To be quite honest, I can’t nail down one particular memory because there are far too many of them and like I said, my brain saves those memories for the moments where I really don’t need to be thinking of cringe-worthy things that I’ve done. So instead of talking about a particular memory, I’m going to try and talk about these embarrassing moments in general.
Throughout my life, there have been moments that have been varying degrees of embarrassing. The moments where you want to cringe or the moments where you just want to hide under a rock and never emerge. When I was 4 or 5, I remember being at a friends house and being so scared to use their bathroom because I was scared of my friends older brother, that it resulted in a very wet accident. I can assure you there was nothing sinister going on, people just scare me. That was one of the times you just never want to think about but occasionally pops into your head just to screw with you a bit. There are also those times that were alcohol induced but you can still remember them as clear as day and it doesn’t help that there is photographic evidence, those moments are especially devilish because even though you can blame it on the alcohol, there’s still no escaping that it was you and you really did dance on a table for fun.
Oh look, I’ve already managed to rattle off two embarrassing stories for you. But like I keep saying, embarrassing moments are just that not necessarily because of how cringe worthy they are when you are in the moment, no, they are so frustrating because they tend to stick with you and that back of your mind, waiting for the right moment where you shouldn’t be thinking about them, and they just pop into yours mind. Like during job interviews, while your watching a movie or while your in the middle of a very serious situation.
Job Interviewer: “So Kerri, Why should we hire you”
Kerri’s mind: “OK PEOPLE, Play that movie of when Kerri crashed her ex-boyfriends car”
Kerri: “…*turns bright red and then starts to cringe*…”
That really did happen by the way, well not the interview, although there have been times where I have been sitting outside waiting to go in for an interview and something hilariously inappropriate enters my mind. But the car thing, really did happen.
Unfortunately right now, I can’t think of any more specific moments in my life where something has been super embarrassing, although I do know they exist and I do know they will pop up at the worst possibly time.
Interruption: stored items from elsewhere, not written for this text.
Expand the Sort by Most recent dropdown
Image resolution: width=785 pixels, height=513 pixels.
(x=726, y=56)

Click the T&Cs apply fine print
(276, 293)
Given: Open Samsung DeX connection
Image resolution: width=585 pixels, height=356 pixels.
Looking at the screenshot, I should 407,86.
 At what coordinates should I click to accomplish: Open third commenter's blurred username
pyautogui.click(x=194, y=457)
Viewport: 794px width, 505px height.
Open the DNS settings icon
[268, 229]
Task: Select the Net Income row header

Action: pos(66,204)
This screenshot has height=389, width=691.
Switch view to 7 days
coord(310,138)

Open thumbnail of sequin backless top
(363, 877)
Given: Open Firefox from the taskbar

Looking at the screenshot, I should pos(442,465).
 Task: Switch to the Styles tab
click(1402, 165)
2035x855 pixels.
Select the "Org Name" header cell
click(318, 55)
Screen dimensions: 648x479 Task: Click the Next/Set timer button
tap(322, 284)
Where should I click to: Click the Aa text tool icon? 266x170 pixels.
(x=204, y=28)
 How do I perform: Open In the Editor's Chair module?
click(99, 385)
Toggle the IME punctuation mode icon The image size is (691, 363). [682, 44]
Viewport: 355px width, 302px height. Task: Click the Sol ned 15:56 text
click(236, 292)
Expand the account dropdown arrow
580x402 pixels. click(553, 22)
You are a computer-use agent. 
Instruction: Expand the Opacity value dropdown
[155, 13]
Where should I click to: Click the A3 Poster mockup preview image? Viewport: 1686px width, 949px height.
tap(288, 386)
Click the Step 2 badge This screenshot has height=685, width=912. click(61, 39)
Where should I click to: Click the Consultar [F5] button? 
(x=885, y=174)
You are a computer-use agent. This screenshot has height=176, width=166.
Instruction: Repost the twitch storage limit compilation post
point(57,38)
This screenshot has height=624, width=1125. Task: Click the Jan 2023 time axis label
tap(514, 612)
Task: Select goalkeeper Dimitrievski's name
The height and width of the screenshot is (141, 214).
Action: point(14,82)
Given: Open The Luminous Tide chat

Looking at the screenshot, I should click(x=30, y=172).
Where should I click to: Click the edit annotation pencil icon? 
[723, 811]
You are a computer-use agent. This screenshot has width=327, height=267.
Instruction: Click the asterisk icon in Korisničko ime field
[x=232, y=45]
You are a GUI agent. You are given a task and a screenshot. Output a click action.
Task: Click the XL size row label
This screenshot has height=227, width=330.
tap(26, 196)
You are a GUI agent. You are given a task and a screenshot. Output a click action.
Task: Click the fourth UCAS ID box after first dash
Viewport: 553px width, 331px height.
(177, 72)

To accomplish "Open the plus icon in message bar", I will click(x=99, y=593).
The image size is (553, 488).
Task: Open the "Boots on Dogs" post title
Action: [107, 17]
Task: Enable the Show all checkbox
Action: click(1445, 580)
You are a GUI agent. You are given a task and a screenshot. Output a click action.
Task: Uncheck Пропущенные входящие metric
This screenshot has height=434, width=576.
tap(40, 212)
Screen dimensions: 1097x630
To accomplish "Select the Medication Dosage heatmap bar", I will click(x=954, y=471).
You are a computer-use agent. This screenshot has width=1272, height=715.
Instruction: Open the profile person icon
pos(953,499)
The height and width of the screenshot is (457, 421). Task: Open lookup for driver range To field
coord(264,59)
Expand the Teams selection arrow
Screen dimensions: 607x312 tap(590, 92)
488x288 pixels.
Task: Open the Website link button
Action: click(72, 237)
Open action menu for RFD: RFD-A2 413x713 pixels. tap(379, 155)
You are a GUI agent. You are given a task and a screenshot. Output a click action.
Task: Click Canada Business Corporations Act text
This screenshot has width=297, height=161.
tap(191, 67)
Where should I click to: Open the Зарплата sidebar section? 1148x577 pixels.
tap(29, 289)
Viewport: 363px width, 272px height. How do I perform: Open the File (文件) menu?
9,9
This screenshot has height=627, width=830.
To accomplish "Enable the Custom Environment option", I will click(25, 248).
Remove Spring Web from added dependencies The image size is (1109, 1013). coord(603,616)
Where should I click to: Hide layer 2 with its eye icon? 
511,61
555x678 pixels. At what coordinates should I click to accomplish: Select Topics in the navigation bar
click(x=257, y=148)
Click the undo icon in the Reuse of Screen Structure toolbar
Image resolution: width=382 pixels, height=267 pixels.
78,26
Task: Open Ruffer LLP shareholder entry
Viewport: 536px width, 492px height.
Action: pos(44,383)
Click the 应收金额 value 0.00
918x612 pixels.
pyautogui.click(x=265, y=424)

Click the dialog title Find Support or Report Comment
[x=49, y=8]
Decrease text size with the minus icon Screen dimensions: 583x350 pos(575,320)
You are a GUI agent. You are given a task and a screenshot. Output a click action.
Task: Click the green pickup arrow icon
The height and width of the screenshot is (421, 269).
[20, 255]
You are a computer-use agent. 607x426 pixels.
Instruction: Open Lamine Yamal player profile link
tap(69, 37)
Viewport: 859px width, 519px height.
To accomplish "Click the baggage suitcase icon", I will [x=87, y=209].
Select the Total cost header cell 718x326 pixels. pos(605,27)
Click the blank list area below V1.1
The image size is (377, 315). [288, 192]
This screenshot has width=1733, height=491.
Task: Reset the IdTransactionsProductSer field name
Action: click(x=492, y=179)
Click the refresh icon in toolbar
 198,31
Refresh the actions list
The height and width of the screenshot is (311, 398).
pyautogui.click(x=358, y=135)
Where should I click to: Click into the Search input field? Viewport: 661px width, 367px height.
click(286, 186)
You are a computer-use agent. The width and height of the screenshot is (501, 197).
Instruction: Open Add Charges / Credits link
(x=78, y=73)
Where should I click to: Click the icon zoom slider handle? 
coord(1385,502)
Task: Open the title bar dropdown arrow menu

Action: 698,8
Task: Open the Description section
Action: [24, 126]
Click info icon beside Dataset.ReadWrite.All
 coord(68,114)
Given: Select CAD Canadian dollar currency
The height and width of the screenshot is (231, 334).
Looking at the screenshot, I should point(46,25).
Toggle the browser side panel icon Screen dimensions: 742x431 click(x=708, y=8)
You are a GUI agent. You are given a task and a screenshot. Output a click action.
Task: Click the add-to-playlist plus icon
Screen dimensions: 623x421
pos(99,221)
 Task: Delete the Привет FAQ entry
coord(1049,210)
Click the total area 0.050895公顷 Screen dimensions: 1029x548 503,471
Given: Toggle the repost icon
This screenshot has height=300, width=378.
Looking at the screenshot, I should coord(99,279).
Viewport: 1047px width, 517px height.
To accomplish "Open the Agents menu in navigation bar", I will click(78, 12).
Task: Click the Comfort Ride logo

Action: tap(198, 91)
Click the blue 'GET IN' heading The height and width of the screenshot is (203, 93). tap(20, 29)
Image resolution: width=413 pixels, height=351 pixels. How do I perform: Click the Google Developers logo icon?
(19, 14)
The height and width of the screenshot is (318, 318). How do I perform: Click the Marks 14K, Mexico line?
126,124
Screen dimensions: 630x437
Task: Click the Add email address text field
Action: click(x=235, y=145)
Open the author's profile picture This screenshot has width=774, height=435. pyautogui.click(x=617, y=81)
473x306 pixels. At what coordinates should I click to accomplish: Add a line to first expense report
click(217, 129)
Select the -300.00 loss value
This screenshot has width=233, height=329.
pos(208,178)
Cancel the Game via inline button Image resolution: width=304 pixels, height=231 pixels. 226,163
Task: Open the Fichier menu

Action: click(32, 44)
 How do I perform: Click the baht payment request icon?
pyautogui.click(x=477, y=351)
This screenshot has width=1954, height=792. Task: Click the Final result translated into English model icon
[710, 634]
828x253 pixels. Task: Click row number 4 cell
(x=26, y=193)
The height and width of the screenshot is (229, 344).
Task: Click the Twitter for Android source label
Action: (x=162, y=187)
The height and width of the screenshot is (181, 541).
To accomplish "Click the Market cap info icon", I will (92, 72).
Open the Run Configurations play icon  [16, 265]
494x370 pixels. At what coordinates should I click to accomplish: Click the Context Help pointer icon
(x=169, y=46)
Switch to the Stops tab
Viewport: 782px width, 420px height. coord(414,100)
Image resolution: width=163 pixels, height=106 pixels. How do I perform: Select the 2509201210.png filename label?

The worst part about these memories is that they are very hard to get rid of, they are always going to be there and I’m always going to cringe when I remember them. Although some of them are hilarious, for people like me, the constant reminder of those moments is enough to make us cry and as that painful memory replays itself in our heads, we wish we could do anything to make it go away and to go back in time and relive the moment differently. But I guess at the end of the day, that’s life, embarrassing moments and all! Some are hilarious, some make us cringe and some make us want to run and hide, but they are just one more piece of evidence that we live lives that aren’t written out perfectly for us, we take each step and we enter each moment differently and sometimes those steps give us good memories, sometimes those steps give us bad memories and then all the other times get left in the “embarrassing moments” box waiting like a jack-in-the-box to be let out when we “need” them the most.